Werner Herzog has been a busy man lately. He released two feature documentaries last year, Cave of Forgotten Dreams, which made my Top 10 Films of the year, and Into the Abyss. He’s also expanding the latter film into a new TV series, “On Death Row,” which premieres March 9th on Investigation Documentary. In addition to his normal film work, Herzog is also a featured artist at this year’s Whitney Biennial, offering a multimedia installation curiously titled “Ode to the Dawn of Man.” That piece reexamines the work of the largely-unknown Dutch artist Hercules Segers, setting projections of his drawings and etching to music. It’s not surprising, then, that this nexus between images and music should be on the mind of this great filmmaker. How does the use of music change the perception of the images of a film? How can we explain the huge emotional impact that a successful matching of sound to image makes? Is there such a thing as the wrong music for a film? Herzog visited the Brooklyn Academy of Music last week to discuss these and other questions surrounding the use of music and film, and, as always with this inimitable persona, the results were equally illuminating, maddening and hilarious.

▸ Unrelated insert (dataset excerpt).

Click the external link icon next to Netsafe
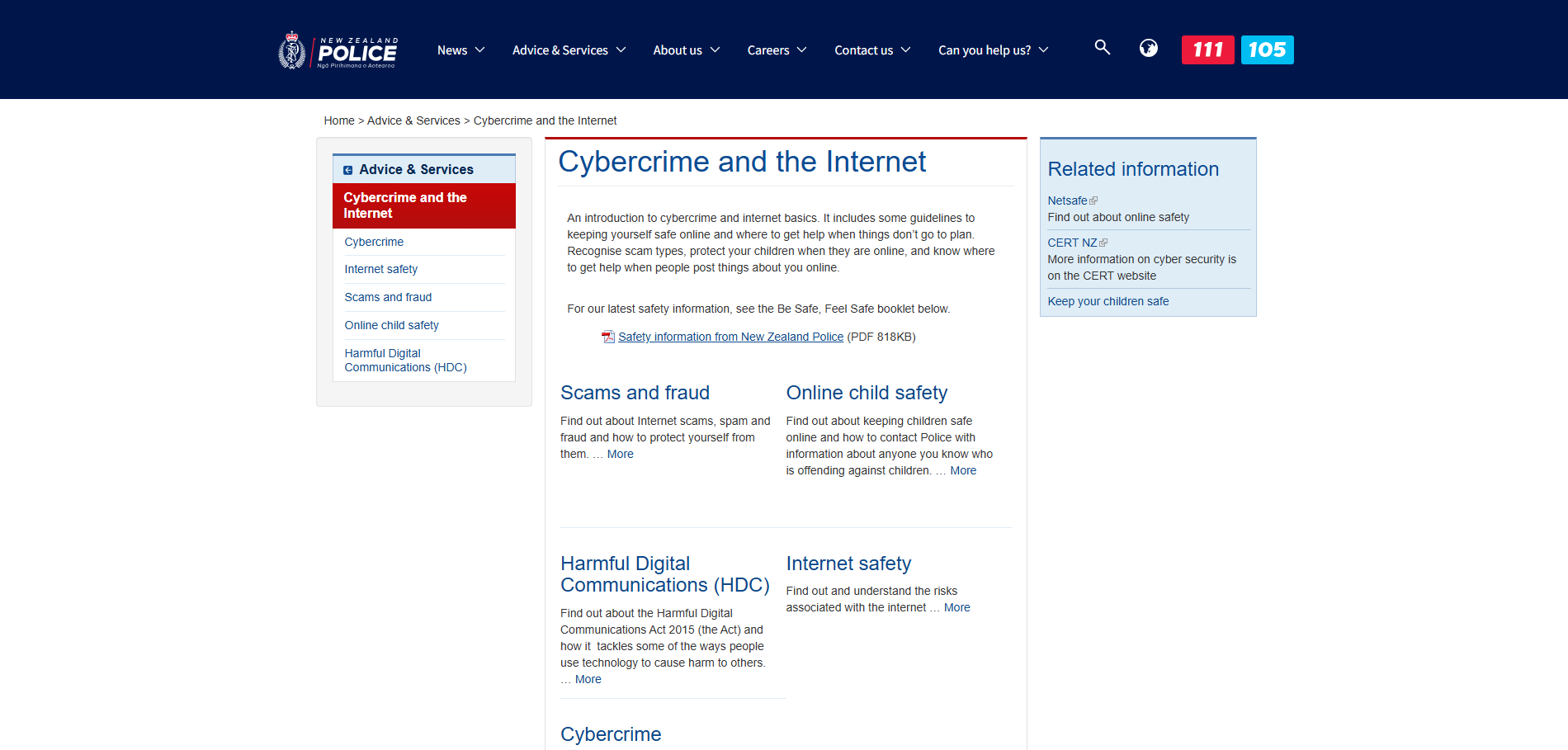1568x750 pixels. 1093,200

The night began with a screening of Herzog’s 2004 documentary The White Diamond, about the indefatigable efforts of British engineer Dr. Dorrington to design and fly a balloon above the unexplored South American canopy. The film features music from a frequent collaborator of Herzog’s, Dutch cellist Ernst Reijseger, music that Herzog says was “influenced by images I didn’t have yet.” He was able to direct the musicians to improvise sections based on moods that he would later attempt to recapture, to translate into images once he began shooting. The film itself is very strong, showcasing Herzog’s continuing interest in personalities driven by dreams. Dr. Dorrington is deeply motivated, even obsessed, by the dream of flight, and while Herzog may not share that particular obsession, he is captivated by any dreamer who works to realize his dream at all costs. Slowly, though, the film begins to shift focus when a chance encounter with one of the Guyanese locals hired to assist the expedition draws the filmmaker’s interest. Marc Antony’s reserved introspection is a perfect counterpoint to Dr. Dorrington’s impulsiveness and over-intellectualizing. The switch that the film undergoes is beautifully calibrated, and represents the skill, present in all great documentarians, that I admire most: the courage to allow a documentary to evolve beyond one’s intent, and the eye to know when it’s appropriate to do so.

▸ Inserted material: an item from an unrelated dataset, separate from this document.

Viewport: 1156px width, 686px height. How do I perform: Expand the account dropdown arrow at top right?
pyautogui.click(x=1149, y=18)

After the film, Herzog shared some observations on its use of music, and of the use of music in all his films. While he arrived at no real conclusions, and seemed most interested in simply recounting amusing stories about his legendary shoots, the audience at BAM was more than happy to go wherever Herzog wanted to take them. He began by describing his process of coaching musicians to produce the correct tone of music. For example, in Grizzly Man Herzog was very specific about using the music to emphasize the wide open space of the Alaskan wilderness. The right music, he says, can open up a landscape and create a true sense of space on film. Herzog continued by showing clips of other successful marriages of image and sound throughout his career, and the results were amazingly varied yet uniformly excellent. Wild, whooping blues vocals over images of dancing chickens; an old Edison recording of “Ave Maria” over tribal herdsmen in Africa; the pop music of Popol Vuh over a skier flying slow-motion; and operatic Wagner over burning oil fields of Kuwait—each pairing shows a remarkable ability to focus on the correct effect of the music, not the most obvious matching of image and sound. For example, the blues song Herzog uses in Stroszek isn’t chosen to match the tone of the images, nor the time and place in which they’re set. Rather, the combination of that particular music with those particular images emphasizes the tragicomic descent into madness that makes the end of the film so memorable. Why these combinations work as well as they do, Herzog cannot say. They each feature “a foreign element that all of a sudden fits. Why it fits, I don’t know. It’s a mystery.” Still, mystery or not, Herzog does believe he’s figured it out. “I do music better than anyone else,” he proudly declared.